To do
Find the string "click" in the records and copy each line where it occurs.

Records shown
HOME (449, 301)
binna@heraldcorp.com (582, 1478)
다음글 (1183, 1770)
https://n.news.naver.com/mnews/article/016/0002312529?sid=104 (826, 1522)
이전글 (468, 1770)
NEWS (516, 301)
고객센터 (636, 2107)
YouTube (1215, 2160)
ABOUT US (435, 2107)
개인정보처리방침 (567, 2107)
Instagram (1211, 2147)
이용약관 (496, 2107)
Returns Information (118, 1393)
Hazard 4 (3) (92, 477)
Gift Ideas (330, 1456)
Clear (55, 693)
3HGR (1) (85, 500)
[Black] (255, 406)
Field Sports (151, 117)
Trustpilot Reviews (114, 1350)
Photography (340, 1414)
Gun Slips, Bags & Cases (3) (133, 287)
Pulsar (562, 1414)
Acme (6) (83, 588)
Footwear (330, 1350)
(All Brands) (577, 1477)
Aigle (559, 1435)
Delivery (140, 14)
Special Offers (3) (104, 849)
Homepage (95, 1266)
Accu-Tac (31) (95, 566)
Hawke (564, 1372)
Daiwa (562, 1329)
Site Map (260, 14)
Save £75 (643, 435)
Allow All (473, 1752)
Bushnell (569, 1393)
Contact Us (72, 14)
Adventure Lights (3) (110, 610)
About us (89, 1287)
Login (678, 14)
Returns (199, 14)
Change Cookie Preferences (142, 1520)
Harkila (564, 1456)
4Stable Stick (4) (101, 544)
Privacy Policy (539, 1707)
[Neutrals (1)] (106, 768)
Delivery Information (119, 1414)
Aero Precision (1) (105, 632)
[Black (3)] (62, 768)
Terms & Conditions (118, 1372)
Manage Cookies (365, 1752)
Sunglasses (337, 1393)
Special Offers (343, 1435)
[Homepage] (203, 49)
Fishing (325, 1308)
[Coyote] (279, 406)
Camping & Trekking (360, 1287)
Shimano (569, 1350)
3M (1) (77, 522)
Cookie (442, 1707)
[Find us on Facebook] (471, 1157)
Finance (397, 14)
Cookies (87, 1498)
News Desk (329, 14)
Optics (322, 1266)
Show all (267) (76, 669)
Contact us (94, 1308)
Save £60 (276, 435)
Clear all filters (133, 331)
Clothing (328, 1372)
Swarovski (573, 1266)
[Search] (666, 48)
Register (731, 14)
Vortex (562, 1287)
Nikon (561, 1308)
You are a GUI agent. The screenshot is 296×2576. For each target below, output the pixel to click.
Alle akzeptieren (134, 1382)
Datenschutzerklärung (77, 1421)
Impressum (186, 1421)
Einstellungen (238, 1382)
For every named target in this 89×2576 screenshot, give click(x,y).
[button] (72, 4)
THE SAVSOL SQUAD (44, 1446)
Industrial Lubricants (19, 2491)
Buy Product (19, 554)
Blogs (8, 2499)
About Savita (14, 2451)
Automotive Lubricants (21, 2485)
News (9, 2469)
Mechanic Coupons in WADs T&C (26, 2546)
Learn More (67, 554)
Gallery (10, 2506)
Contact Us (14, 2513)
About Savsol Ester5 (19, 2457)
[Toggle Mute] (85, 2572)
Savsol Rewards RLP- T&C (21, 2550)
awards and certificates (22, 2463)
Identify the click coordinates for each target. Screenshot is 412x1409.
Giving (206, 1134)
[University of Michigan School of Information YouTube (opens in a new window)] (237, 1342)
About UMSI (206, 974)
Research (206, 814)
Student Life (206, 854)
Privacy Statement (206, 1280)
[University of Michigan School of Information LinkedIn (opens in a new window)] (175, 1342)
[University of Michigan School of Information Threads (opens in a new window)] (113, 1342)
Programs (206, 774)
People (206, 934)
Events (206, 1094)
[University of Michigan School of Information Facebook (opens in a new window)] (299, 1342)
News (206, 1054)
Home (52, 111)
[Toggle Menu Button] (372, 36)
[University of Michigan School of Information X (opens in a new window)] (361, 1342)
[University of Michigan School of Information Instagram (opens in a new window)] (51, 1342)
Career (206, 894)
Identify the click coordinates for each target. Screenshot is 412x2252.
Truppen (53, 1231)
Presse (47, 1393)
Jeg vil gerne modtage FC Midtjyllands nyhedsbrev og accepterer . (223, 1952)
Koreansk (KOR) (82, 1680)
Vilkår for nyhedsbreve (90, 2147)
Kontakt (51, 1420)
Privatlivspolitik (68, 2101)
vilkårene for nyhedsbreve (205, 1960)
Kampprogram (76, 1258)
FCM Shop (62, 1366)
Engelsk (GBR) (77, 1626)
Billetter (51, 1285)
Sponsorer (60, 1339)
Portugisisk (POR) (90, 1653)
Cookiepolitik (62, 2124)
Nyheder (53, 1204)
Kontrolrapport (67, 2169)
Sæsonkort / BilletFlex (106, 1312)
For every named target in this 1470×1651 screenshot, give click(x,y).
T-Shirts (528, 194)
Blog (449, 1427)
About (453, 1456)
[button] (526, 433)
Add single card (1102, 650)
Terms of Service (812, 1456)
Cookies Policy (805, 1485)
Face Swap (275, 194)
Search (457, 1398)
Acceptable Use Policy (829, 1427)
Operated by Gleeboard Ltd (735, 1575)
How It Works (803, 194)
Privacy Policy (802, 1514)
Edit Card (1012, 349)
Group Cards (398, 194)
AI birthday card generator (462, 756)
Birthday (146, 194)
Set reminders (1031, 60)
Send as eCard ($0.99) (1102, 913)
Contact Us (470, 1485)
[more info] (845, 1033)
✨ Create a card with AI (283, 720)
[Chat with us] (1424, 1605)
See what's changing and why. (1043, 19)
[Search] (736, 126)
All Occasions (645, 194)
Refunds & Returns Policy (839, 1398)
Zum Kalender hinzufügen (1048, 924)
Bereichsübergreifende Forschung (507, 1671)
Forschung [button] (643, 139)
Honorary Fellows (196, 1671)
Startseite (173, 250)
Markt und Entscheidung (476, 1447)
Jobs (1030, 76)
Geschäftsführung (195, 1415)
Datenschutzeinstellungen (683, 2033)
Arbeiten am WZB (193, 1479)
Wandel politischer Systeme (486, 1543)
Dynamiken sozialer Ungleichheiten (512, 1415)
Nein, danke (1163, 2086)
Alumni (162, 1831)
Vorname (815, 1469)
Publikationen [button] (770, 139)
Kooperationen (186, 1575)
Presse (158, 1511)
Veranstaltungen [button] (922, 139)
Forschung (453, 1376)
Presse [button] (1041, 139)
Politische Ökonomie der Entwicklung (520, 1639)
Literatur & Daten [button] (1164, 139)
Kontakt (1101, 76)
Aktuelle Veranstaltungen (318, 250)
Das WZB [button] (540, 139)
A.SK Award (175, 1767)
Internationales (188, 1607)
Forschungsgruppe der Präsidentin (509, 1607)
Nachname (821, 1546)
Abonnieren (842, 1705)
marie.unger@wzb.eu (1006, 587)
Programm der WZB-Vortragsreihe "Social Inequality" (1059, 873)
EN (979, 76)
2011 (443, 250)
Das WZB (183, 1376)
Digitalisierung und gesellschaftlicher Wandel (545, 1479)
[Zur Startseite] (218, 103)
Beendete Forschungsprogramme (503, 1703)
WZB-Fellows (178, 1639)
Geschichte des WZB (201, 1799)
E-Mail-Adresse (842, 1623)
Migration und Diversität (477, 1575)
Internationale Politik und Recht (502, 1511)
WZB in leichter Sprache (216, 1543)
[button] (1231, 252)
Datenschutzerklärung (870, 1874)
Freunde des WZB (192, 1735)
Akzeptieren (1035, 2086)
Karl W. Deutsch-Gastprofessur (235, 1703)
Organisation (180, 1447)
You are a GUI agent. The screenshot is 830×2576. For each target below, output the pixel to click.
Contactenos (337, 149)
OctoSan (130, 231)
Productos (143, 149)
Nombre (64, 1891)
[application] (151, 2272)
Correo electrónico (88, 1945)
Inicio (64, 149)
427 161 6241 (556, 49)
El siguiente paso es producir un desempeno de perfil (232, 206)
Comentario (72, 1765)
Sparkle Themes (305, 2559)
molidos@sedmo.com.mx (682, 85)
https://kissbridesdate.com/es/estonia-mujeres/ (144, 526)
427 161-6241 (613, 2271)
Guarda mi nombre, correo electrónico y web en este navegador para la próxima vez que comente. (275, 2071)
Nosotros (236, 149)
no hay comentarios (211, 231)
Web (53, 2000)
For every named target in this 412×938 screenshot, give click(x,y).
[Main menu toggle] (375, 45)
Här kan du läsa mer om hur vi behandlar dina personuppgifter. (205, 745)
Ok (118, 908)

Result of the exercise
You are a GUI agent. The screenshot is 296×2576. For each target below, output the pixel to click.
For every named target in this 89×2576 screenshot, give click(x,y).
Identify the click coordinates for each target. Screenshot is 412x1409.
Identify the click coordinates for each target. Screenshot is 412x2252.
For every named target in this 1470×1651 screenshot, give click(x,y).
You are a GUI agent. The screenshot is 830×2576. For each target below, output the pixel to click.
For every named target in this 412×938 screenshot, give click(x,y).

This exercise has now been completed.